#### Aim of the task
Every line below from the one with "KINO ELEKTRONIK (1426, 960)" through the one with "[https://vu.nl/en] (103, 1917)" is to be repeated exactly, with no picture among them.

#### Dataset content
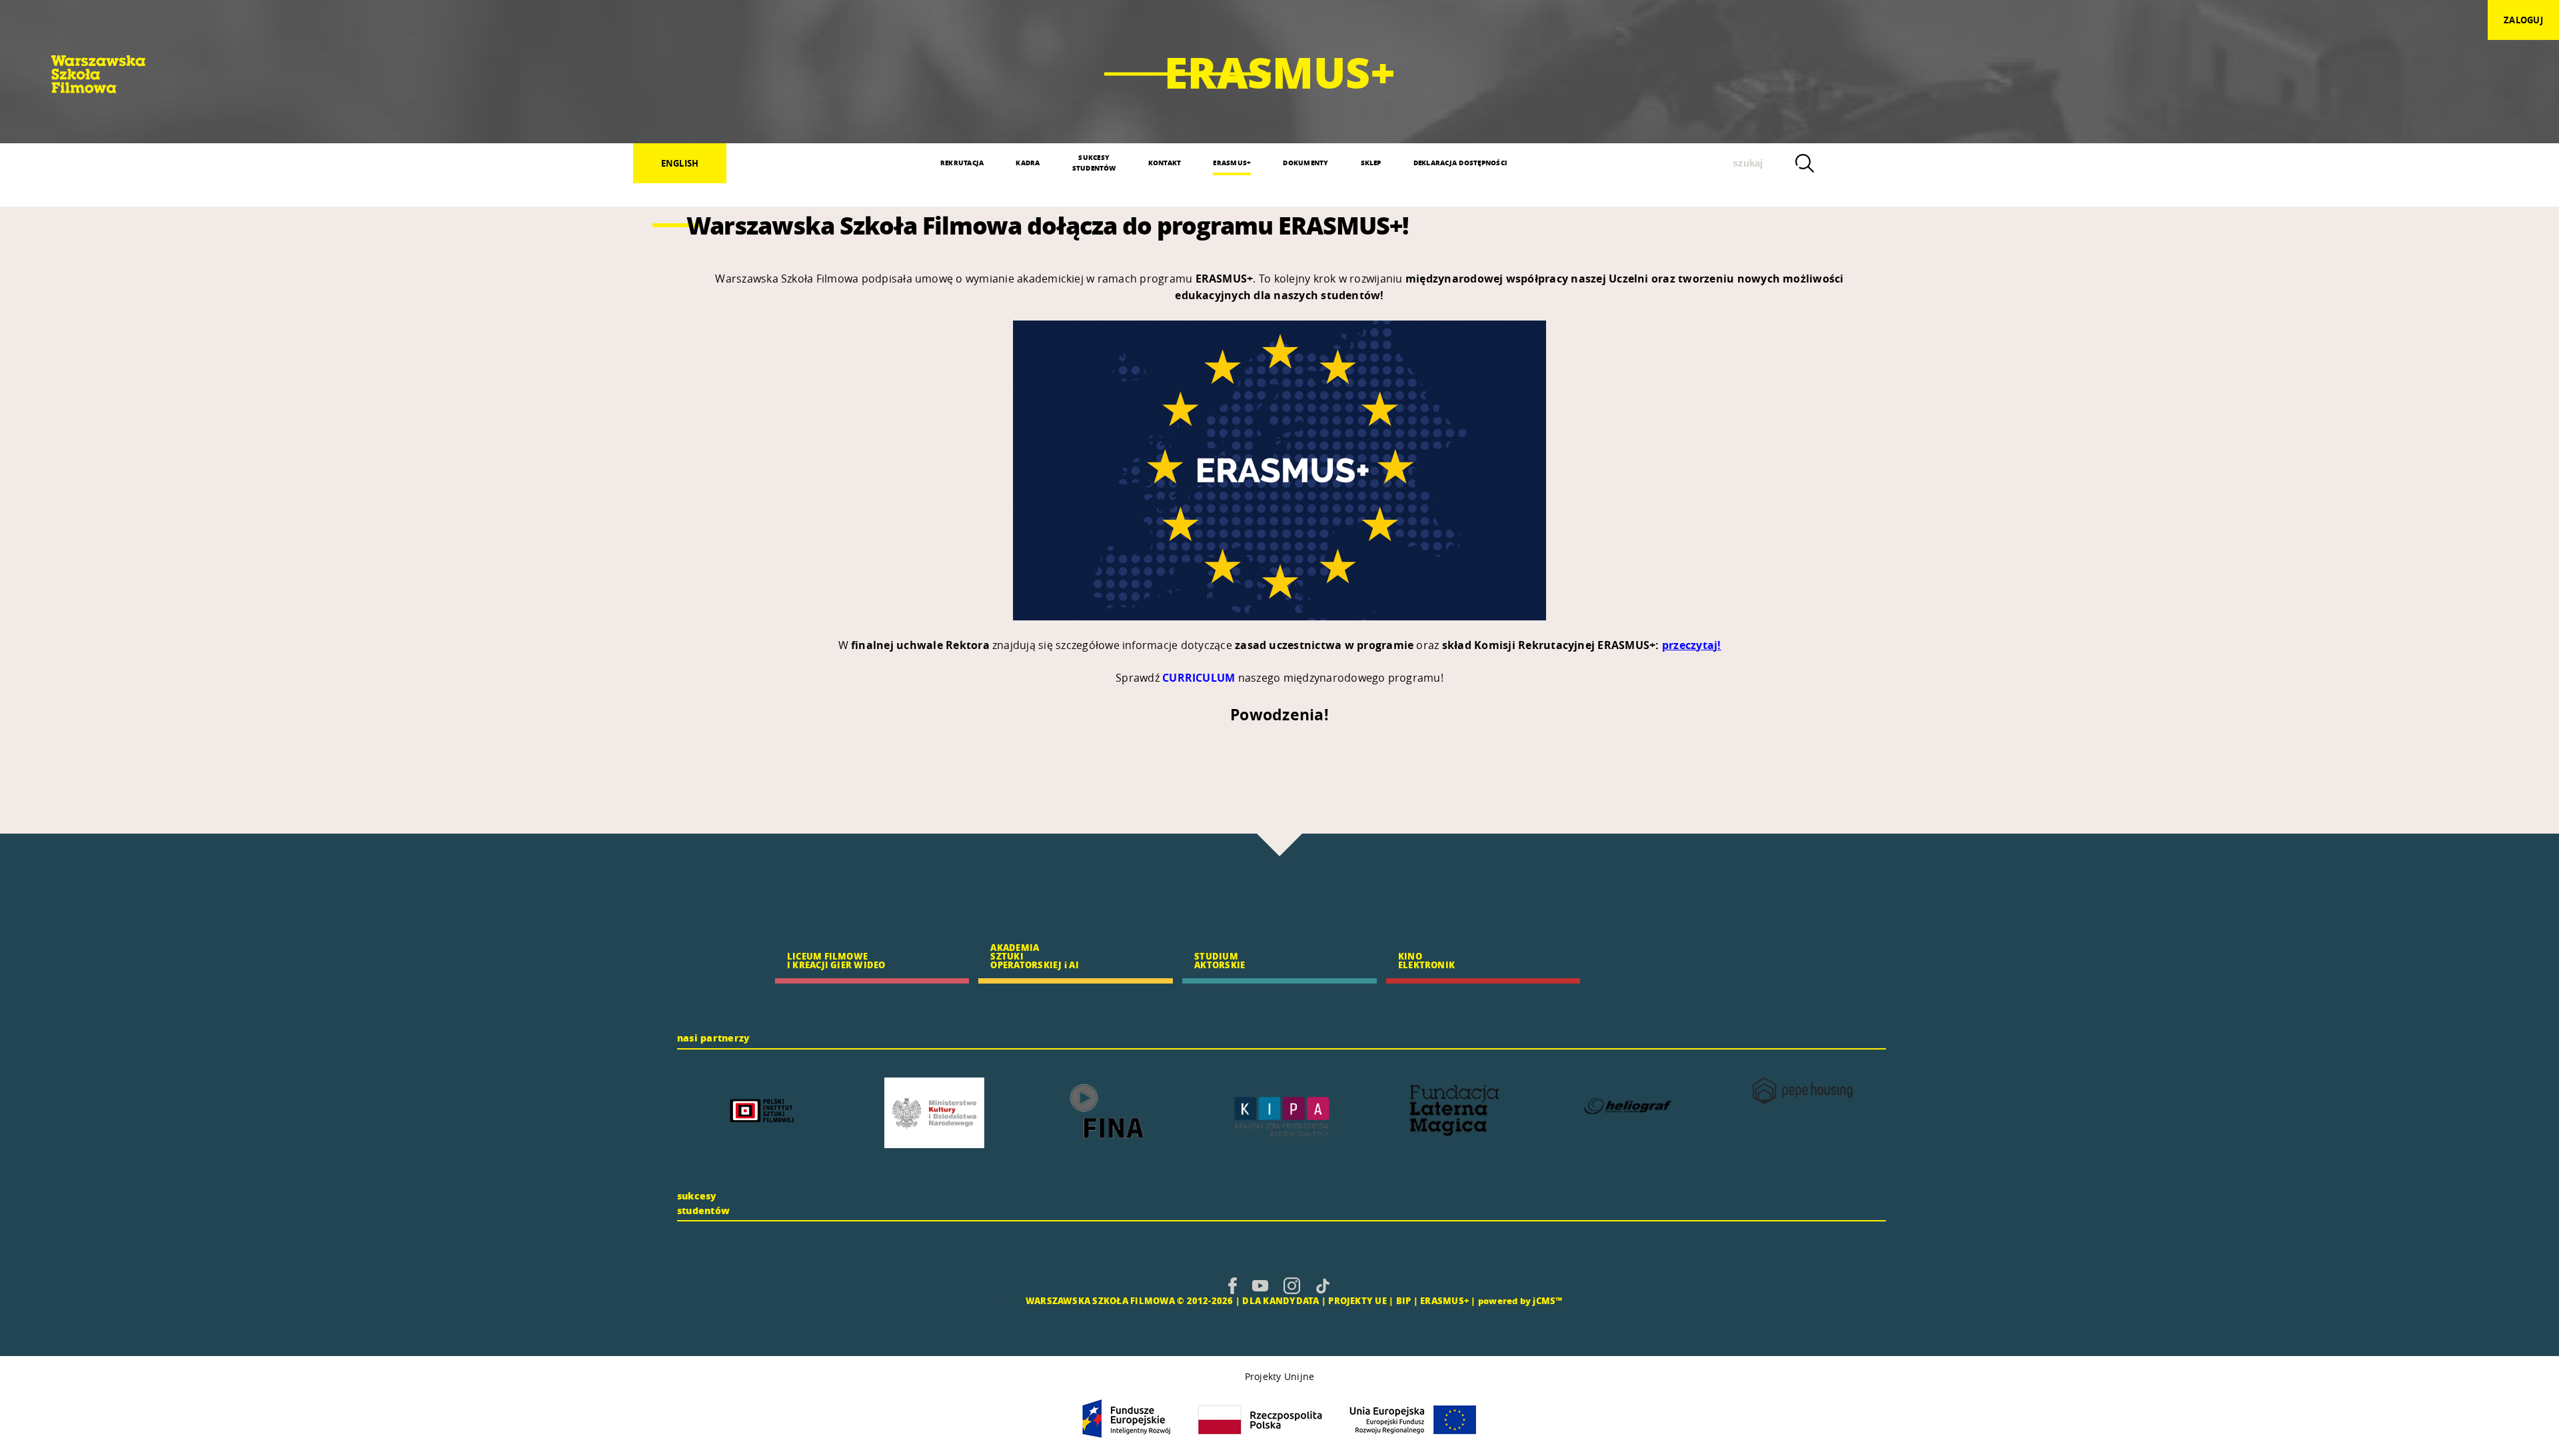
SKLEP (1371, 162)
...
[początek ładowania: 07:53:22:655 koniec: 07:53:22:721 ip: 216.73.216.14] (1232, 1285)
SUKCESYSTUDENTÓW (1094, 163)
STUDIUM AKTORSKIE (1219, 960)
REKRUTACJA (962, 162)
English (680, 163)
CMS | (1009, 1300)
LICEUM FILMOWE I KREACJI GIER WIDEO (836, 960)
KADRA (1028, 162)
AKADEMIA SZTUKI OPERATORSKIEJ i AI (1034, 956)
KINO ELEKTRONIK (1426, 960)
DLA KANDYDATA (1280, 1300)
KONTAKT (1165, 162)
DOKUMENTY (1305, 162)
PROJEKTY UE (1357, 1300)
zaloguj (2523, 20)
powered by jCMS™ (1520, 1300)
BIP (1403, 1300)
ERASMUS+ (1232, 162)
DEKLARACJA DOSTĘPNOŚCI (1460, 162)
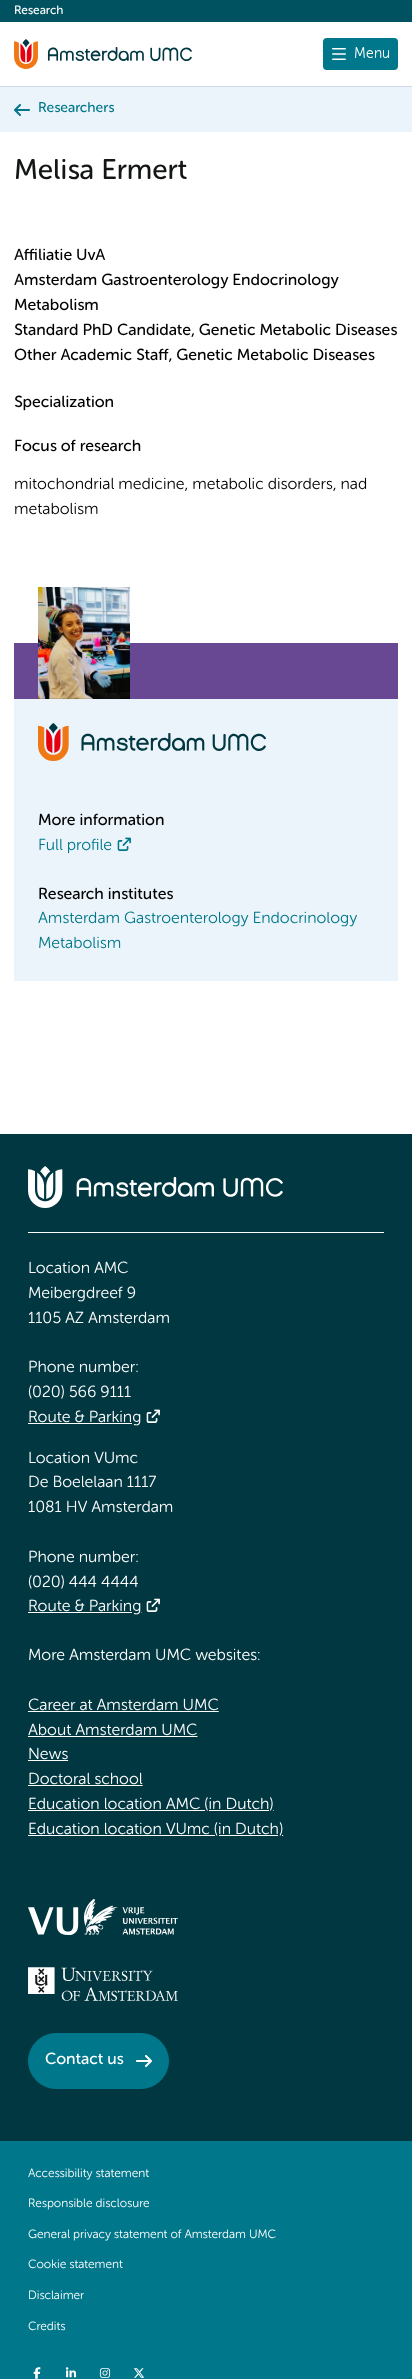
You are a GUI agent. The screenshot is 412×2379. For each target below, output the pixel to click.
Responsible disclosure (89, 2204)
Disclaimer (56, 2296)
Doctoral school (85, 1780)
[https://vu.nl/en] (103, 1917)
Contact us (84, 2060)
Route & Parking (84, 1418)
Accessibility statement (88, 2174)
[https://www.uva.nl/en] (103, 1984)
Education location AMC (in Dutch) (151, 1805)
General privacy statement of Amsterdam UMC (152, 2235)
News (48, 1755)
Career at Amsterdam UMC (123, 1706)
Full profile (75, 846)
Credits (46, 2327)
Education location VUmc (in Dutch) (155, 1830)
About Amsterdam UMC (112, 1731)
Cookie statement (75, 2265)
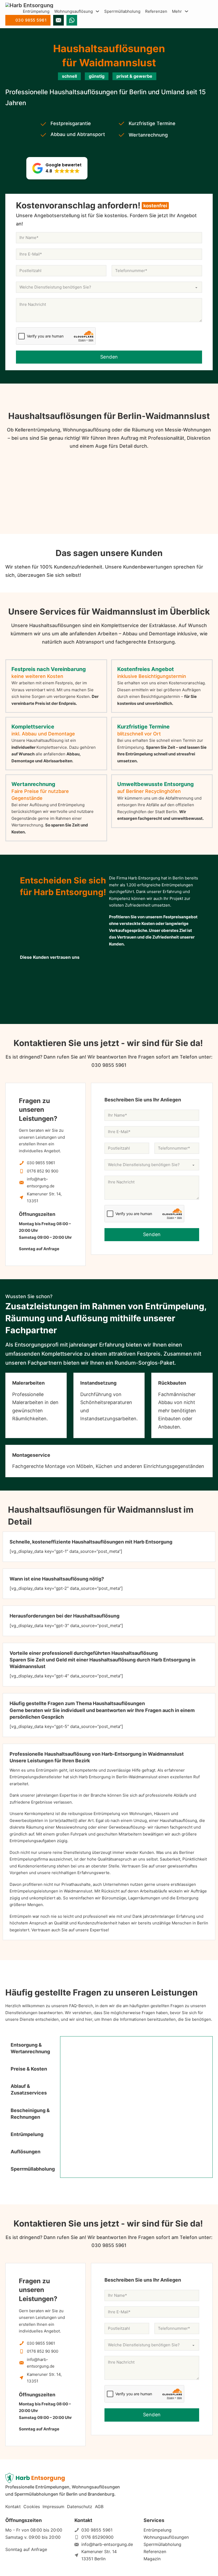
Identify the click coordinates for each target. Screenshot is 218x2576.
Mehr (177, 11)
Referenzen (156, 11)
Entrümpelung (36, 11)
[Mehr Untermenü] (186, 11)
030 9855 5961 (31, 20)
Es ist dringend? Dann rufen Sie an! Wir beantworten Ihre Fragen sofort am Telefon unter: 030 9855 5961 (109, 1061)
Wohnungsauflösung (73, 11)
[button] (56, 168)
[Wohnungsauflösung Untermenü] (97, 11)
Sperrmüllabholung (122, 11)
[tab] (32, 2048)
* * *
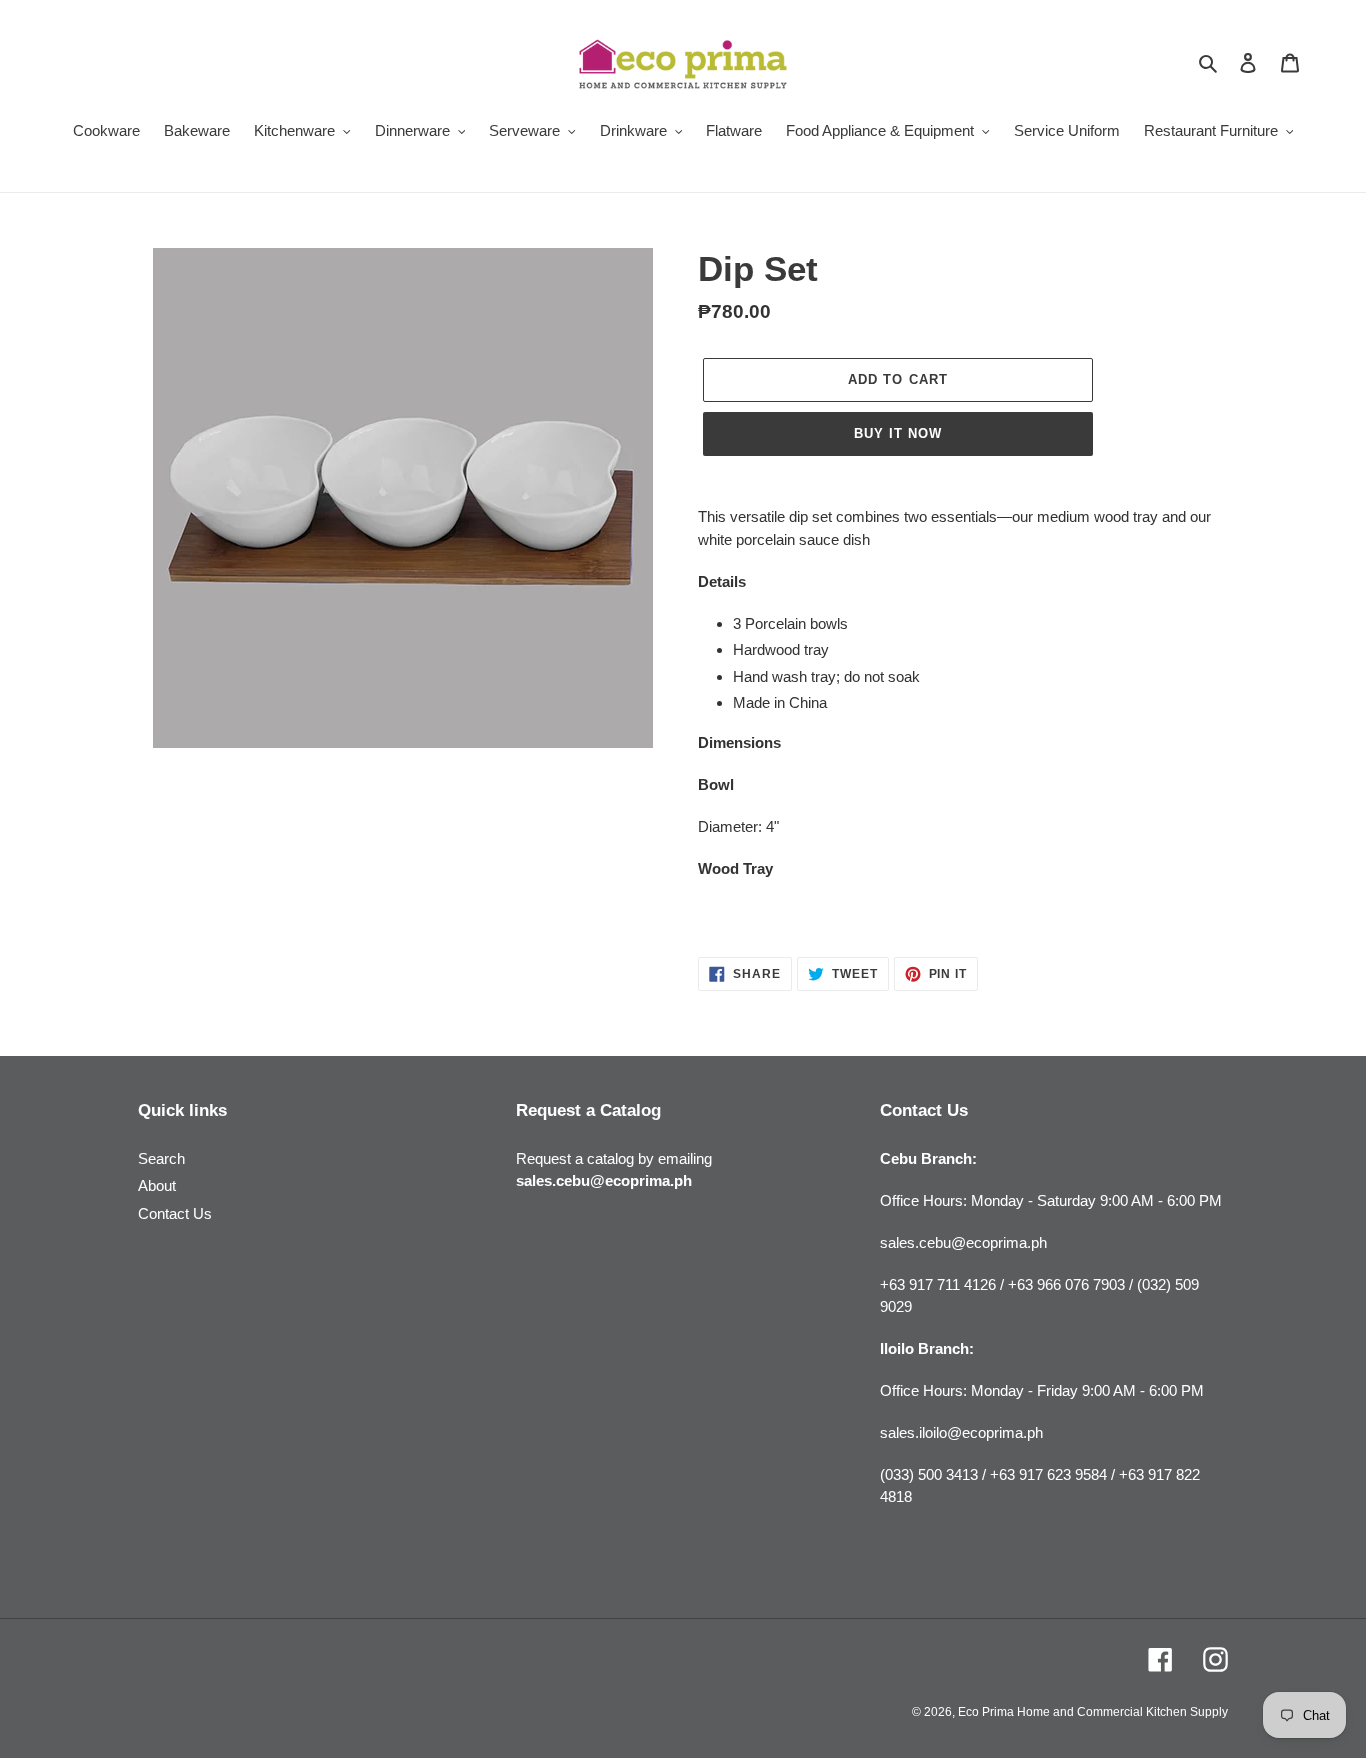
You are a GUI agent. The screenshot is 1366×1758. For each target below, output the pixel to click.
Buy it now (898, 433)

#### Answer to this task
KINO ELEKTRONIK (1426, 960)
DLA KANDYDATA (1280, 1300)
KONTAKT (1165, 162)
DOKUMENTY (1305, 162)
PROJEKTY UE (1357, 1300)
zaloguj (2523, 20)
powered by jCMS™ (1520, 1300)
BIP (1403, 1300)
ERASMUS+ (1232, 162)
DEKLARACJA DOSTĘPNOŚCI (1460, 162)
You are a GUI agent. The screenshot is 412×2379. For each target below, output the pixel to click.
Responsible disclosure (89, 2204)
Disclaimer (56, 2296)
Doctoral school (85, 1780)
[https://vu.nl/en] (103, 1917)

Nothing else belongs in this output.